This post’s goal will be to run exactly 333 words. Why? Well, it’s not because the editors at L have given this intern a peculiar allotment of space, with the sole purpose of watching him sweat, I think. Instead, this endeavor will preview what reading fiction on the new iPhone application Triplequick might be like, and to examine the implications of such fiction in conjunction with the focus of the attention-deficient iPhone generation.

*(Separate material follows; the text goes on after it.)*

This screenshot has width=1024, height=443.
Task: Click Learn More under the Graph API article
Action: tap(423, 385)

This app is the latest offering from Featherproof, an independent publisher from Chicago. Their specialty is mini-books that can be downloaded as pdfs ready to be crafted into tiny origami volumes, or bought as pre-folded copies. This seems charming at first, and any unique attempt to get the reader involved is appreciated, but my fine motor skills are more in tune with an infant’s than a functional adult and I would be tempted to just read the pdf. It is however this contradiction in the nature of the product, both electronic and physical, that makes Featherproof’s new app relevant to the conversation about the future of print as well as the quality of fiction.

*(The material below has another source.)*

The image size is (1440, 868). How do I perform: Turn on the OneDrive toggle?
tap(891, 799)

Triplequick fictions span 3 iPhone screens and include an author bio and picture. The coming launch will include fiction by authors including Michael Kimball (Dear Everybody) and Shane Jones (Light Boxes), younger writers exploring the ephemeral realms of imagination.

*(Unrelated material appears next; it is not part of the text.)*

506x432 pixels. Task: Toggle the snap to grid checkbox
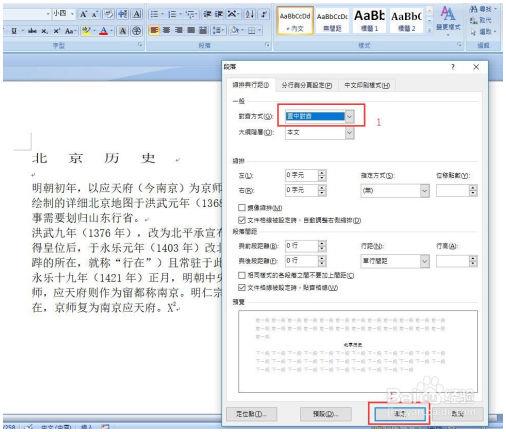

The reason you should buy this app, if one holds to the tired assertion that anything democratic is necessarily good, is the fact that the user can take a self-portrait, write a bio, and then poke away at his tiny little keyboard until there are 333 words on the screen—as long as it’s “fun” according to Featherpoof’s website. Now, I’m all for getting everyone involved with writing, especially since good fiction is not dependent on length, but let’s remember that, though the published fictions by established authors will be short, chances are they took longer to write than the subway ride it takes to read them. There is even a good possibility that the pieces were written over the course of days or weeks, with many drafts and revisions. The glib tone on Featherproof’s website and their assertion that in Triplequick offerings one will have “never seen so few words pushed to such limits,” has this intern questioning whether or not the limits of 333 words really need to be pushed at all, or at least any further than the words themselves will go. After all, if this post had actually kept to its aforementioned task, it would have ended at “takes to read them”.